Hi,
In my setup of Elasticsearch cluster version 6.8 i've had big problems with handling the huge amount of indices and shards related to this.
We use a frontend application from a third-party vendor so we have very limited settings to apply to our templates for all the indices.
Every day we create about 10 indices with 3 shards each. Some indices are bigger like 50GB whilst the smallest ones are just a few hundred MB. Unfortunately we cannot have different shard settings for the different indices without interfering with the application itself.
I want to add that in the beginning we used 10 shards per index and 1 replica.. later on 5 shards and since a week we have configured 3 shards per index. (because of instructions from our third party application)
Therefore the amount of shards is that huge.
Regards,
Tony
We only index data in the daily indices so after 24 hours we don't do anything else to that data than some user based searches.
My intention is that all data within a month should be quick to search and older data than one month is OK to have slower querys. Therefore i've frozen indices older than one month.

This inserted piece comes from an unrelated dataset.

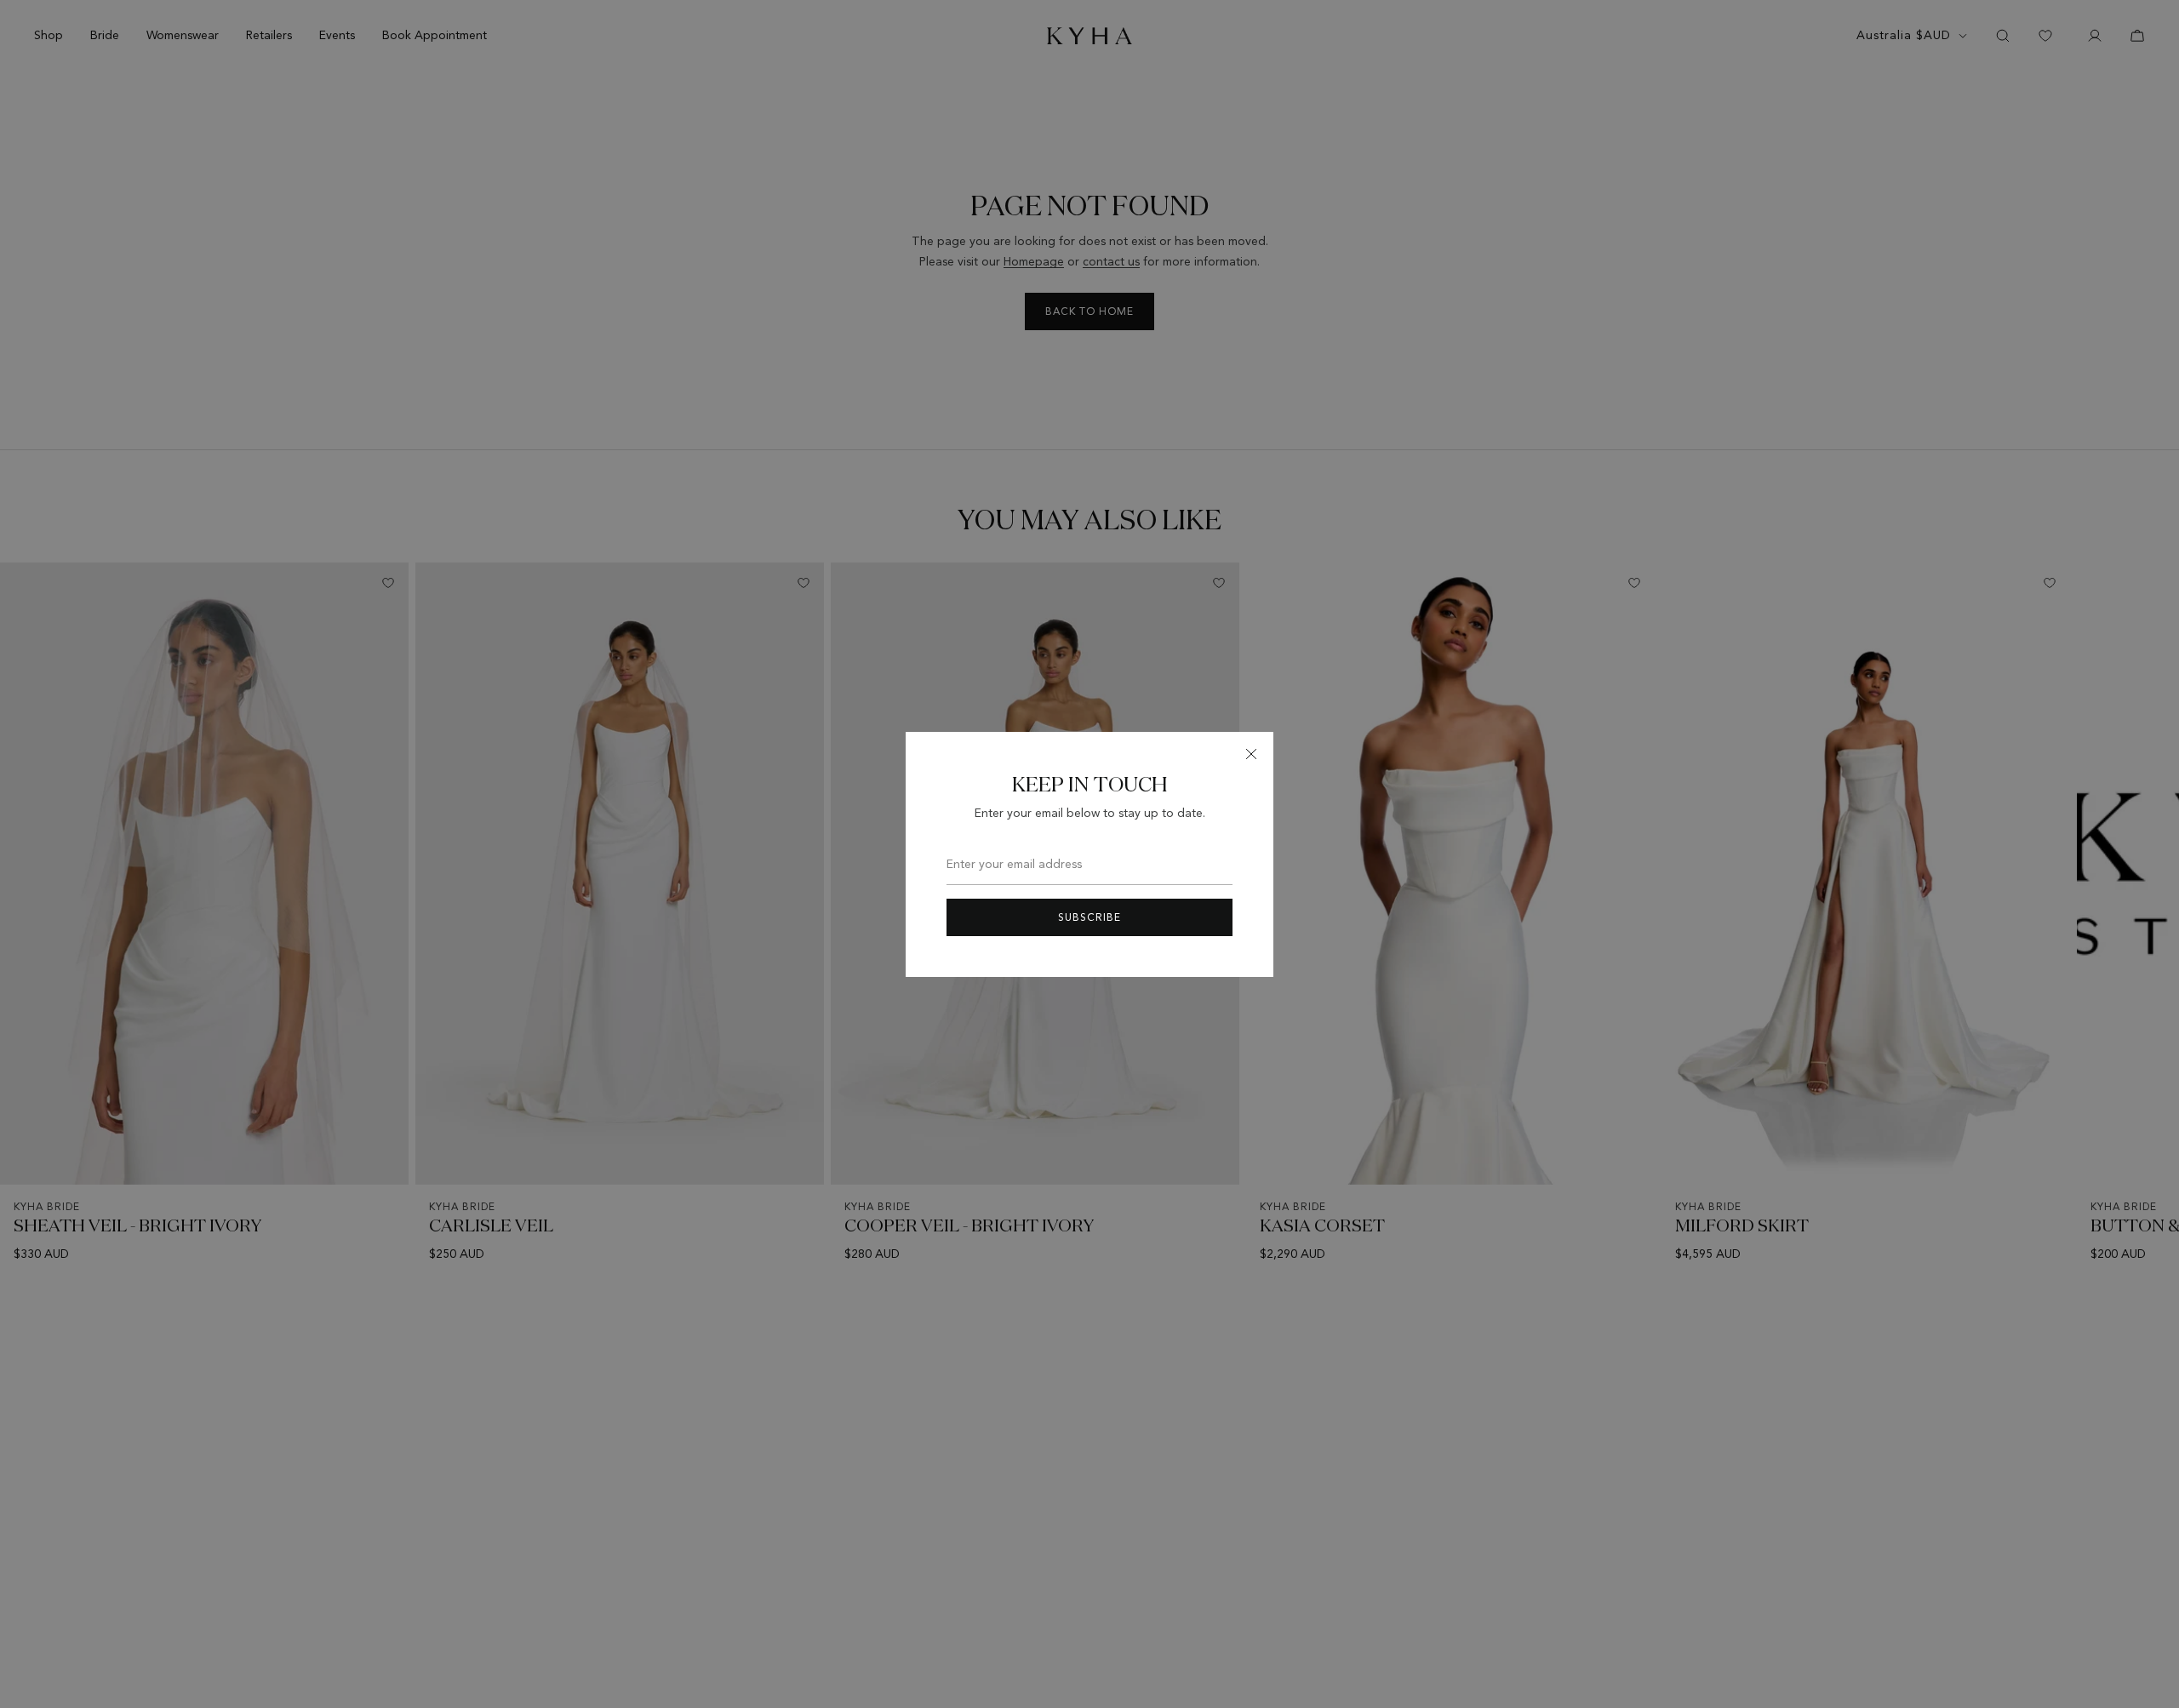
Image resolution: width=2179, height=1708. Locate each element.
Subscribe (1089, 917)
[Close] (1251, 754)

Because of the huge amount of indices and shards we still need plenty of hot data nodes especially if we want to keep atleast one month of indices on those nodes.
Our cluster is oversized in all aspects except one and that is to handle the amount of shards per node.
We need to be able to have 6 months of live searchable data so I can't close indices younger than that.
So my questions is
Is it normal behavior to have RED cluster state for a short period when indices has been reconfigured to Freezed? My guess is that they need to close index to free up memory and then reopen as Freezed?
Why do we have issues with timeouts on relocating shards?
Why do we have lots of garbage collections overhead on our master server?
(about 300 ms every second) And is this related to the question above?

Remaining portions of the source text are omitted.